Now we see if there is a structural break in the trend.
logrw.ur.za<- ur.za(logrealwage,model="trend")
summary(logrw.ur.za)
##
## ################################
## # Zivot-Andrews Unit Root Test #
## ################################
##
##
## Call:
## lm(formula = testmat)
##
## Residuals:
## Min 1Q Median 3Q Max
## -0.061670 -0.003593 -0.000742 0.003966 0.032433
##
## Coefficients:
## Estimate Std. Error t value Pr(>|t|)
## (Intercept) 8.643e-03 3.904e-03 2.214 0.0279 *
## y.l1 9.486e-01 2.023e-02 46.897 <2e-16 ***
## trend -6.251e-05 2.764e-05 -2.262 0.0247 *
## dt 9.257e-05 5.427e-05 1.706 0.0895 .
## ---
## Signif. codes: 0 '***' 0.001 '**' 0.01 '*' 0.05 '.' 0.1 ' ' 1
##
## Residual standard error: 0.00931 on 223 degrees of freedom
## (1 observation deleted due to missingness)
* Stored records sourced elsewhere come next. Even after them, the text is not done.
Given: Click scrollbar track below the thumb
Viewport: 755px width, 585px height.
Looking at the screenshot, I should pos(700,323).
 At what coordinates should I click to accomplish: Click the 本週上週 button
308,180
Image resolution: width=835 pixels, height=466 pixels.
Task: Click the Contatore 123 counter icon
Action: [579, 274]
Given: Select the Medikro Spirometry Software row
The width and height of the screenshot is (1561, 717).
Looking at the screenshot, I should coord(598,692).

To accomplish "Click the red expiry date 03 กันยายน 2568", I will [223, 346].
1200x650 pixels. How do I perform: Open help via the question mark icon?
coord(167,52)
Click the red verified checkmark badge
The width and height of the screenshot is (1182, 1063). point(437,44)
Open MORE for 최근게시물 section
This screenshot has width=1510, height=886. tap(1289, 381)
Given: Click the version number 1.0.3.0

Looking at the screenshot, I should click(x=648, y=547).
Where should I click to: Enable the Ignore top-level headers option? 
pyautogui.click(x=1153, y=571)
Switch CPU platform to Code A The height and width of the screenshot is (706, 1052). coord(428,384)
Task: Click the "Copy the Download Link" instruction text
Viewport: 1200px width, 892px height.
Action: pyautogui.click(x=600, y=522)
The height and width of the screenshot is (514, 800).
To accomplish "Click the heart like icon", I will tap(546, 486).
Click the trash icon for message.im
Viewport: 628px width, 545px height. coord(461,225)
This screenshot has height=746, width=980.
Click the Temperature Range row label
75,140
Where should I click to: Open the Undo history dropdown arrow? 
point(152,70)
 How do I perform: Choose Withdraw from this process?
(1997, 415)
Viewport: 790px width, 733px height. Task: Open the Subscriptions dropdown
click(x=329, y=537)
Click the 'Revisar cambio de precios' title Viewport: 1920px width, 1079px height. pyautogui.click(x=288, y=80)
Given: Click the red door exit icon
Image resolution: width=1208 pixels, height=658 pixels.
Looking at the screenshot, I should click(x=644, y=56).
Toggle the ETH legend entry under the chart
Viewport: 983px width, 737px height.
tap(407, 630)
## Multiple R-squared: 0.9791, Adjusted R-squared: 0.9788
## F-statistic: 3476 on 3 and 223 DF, p-value: < 2.2e-16
##
##
## Teststatistic: -2.5423
## Critical values: 0.01= -4.93 0.05= -4.42 0.1= -4.11
##
## Potential break point at position: 155
Looking at the test summary, we can see that we reject the unit root and there is no significant evidence of a structural break in trend.
Now we look to see if there is a structural change in both.
logrw.ur.za<- ur.za(logrealwage,model="both")
summary(logrw.ur.za)
##
## ################################
## # Zivot-Andrews Unit Root Test #
## ################################
##
##
## Call:
## lm(formula = testmat)
##
## Residuals:
## Min 1Q Median 3Q Max
## -0.060492 -0.003338 -0.000889 0.004163 0.033009
##
## Coefficients:
## Estimate Std. Error t value Pr(>|t|)
## (Intercept) 8.154e-03 3.208e-03 2.542 0.011716 *
## y.l1 9.232e-01 2.031e-02 45.450 < 2e-16 ***
## trend 4.336e-05 3.757e-05 1.154 0.249670
## du -1.155e-02 2.984e-03 -3.871 0.000143 ***
## dt -4.638e-05 4.410e-05 -1.052 0.294041
## ---
## Signif. codes: 0 '***' 0.001 '**' 0.01 '*' 0.05 '.' 0.1 ' ' 1
##
## Residual standard error: 0.00908 on 222 degrees of freedom
## (1 observation deleted due to missingness)
## Multiple R-squared: 0.9802, Adjusted R-squared: 0.9798
## F-statistic: 2744 on 4 and 222 DF, p-value: < 2.2e-16
##
##
## Teststatistic: -3.7833
## Critical values: 0.01= -5.57 0.05= -5.08 0.1= -4.82
##
## Potential break point at position: 90
When we run a test for both a trend break and an intercept break, we see that du is significant, but dt is not. The break in intercept occurs at position 90 which is April 1981.
Overall, we reject the unit root and see that there is a structural break in the intercept on April 1981. When we test for just the intercept, we get a break for July 1982. They are roughly similar and can be explained by the differences in controlling for trend structural breaks.